March 26, 2019
4:30 p.m.
CORE, b-135
The Role of Distributed Storage in Electricity Markets in the USA: Research versus Practice
Timothy Douglas Mount, Cornell University
This presentation will describe analyses using a stochastic form of multi-period Security Constrained Optimal Power Flow (the MATPOWER Optimal Scheduling Tool (MOST)) that determines the optimum dispatch and reserves for the next 24 hours for power plants on a test network. Given this stochastic framework, the model determines how distributed energy storage (e.g. deferrable demand) can be managed by aggregators to minimize the expected cost of their purchases from the grid, deliver the energy services needed to their customers, and still provide ramping services to the grid to mitigate the variability of wind generation. The two additional requirements for making this type of two-sided market viable are to use 1) stochastic forecasts of the hourly price of energy to determine an optimal bidding strategy with threshold prices for charging and discharging the storage, and 2) a receding-horizon optimization that allows aggregators to modify their bids and ensure that the physical constraints on storage capacity are not violated.Â
Nevertheless, there are still problems for managing distributed storage on the annual peak-load days because the typical operating criterion used by system operators minimizes the expected operating costs, and therefore, it ignores the potential savings in the capital costs of installed generating capacity associated with shifting load and reducing the system peak.  Consequently, some form of Critical-Peak Pricing (CPP) is needed for long-run economic efficiency to ensure that storage is used primarily to shift load away from the peak on peak-load days rather than to provide ramping services.

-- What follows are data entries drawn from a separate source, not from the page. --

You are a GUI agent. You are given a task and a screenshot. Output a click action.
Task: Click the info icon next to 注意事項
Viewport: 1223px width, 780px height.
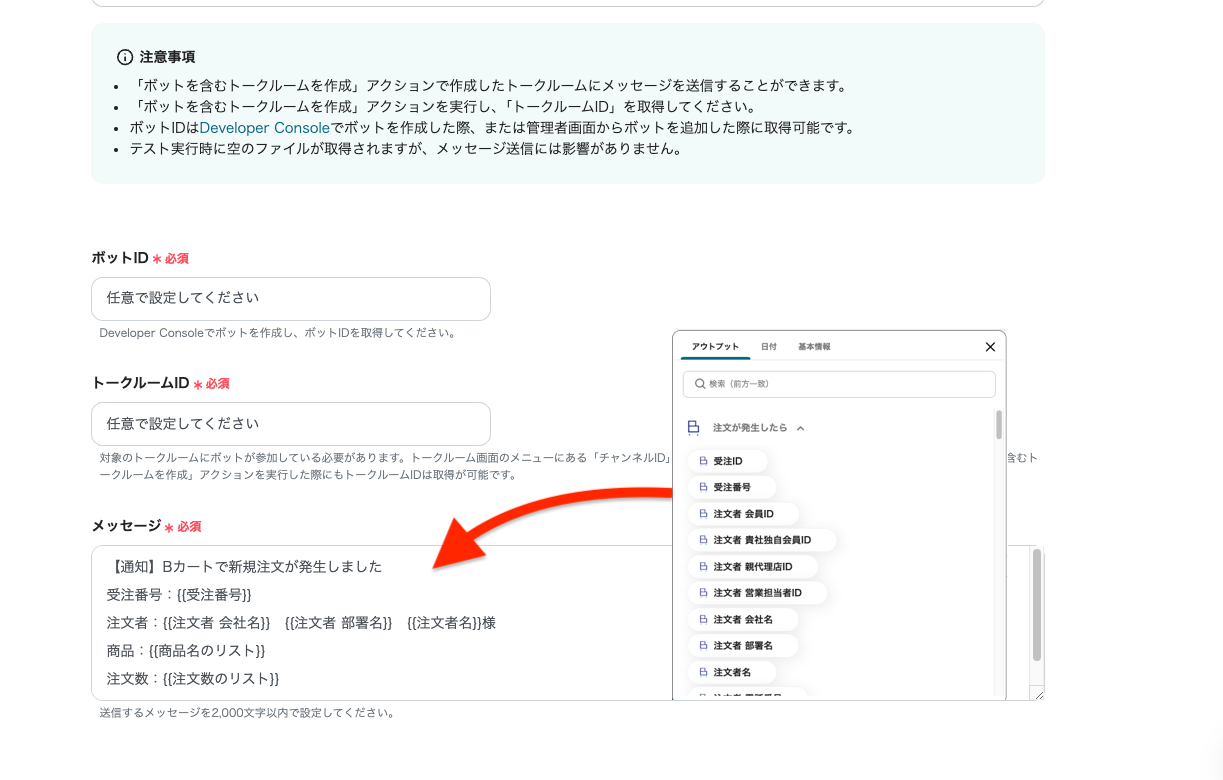pos(125,57)
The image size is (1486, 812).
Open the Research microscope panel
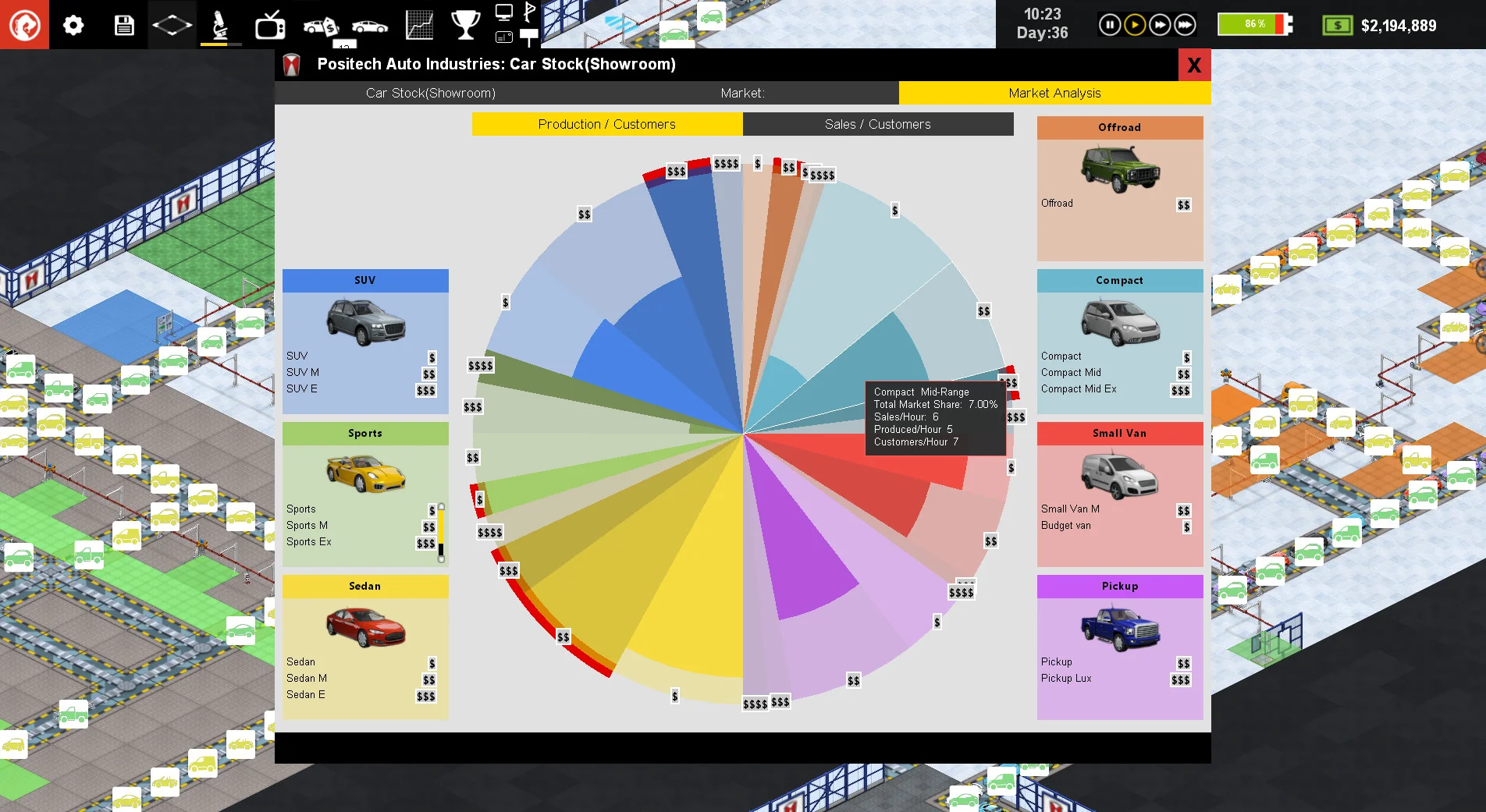coord(219,23)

Given these conclusions about how to manage distributed storage efficiently, the limitations of four major policy practices in the USA will be discussed. These are 1) net-metering, 2) using administered prices for distributed resources, 3) markets for ramping (flexibility), and 4) extending nodal pricing and trading onto distribution systems. These practices are all substantially more complicated than our proposal for a two-sided market, with aggregators purchasing energy for their customers from the wholesale energy market, and in addition, requiring that these aggregators maintain a stable power factor by installing local equipment (e.g. smart invertors) to deal with local voltage problems. This simple market for aggregators is consistent with the standard way that many wholesale customers currently operate. The overall conclusion is that regulators should focus more on designing markets that encourage load to follow the real-time supply of renewable generation, and replace the long-established planning practice of treating load as an exogenous input and installing enough generating capacity to meet the annual peak system load.